• _Stored data_:
┌──

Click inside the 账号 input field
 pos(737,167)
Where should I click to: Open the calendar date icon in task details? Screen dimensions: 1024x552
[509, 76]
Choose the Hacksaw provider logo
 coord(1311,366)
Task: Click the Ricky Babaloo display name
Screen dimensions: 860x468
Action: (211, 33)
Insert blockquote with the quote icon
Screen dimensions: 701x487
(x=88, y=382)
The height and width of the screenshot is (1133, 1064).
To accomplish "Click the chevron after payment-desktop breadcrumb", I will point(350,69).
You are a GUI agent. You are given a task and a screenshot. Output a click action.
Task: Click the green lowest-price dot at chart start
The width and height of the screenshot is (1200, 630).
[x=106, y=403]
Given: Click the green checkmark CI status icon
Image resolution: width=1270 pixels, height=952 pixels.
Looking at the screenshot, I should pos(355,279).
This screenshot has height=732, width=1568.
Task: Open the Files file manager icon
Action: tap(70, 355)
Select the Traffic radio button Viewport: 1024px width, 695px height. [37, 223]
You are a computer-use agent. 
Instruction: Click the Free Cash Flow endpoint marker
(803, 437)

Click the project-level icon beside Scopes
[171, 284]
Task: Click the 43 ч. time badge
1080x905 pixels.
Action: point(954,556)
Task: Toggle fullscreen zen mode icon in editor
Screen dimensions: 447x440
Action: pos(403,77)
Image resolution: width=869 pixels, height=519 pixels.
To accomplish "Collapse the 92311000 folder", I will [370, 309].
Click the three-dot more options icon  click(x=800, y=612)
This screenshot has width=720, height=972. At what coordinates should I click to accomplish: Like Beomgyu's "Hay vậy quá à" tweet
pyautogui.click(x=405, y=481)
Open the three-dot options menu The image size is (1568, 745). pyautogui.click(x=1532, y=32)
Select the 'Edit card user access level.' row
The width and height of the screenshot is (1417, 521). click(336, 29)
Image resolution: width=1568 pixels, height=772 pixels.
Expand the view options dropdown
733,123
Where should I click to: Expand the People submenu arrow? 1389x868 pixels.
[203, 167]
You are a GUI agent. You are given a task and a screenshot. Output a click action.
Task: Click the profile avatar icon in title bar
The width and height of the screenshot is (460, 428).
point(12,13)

└──

• _THE PROBLEM_:
Every line in the data above that contains the word "will" should be copied.

• _TASK ANSWER_:
To accomplish "Click the chevron after payment-desktop breadcrumb", I will point(350,69).
To accomplish "Collapse the 92311000 folder", I will [370, 309].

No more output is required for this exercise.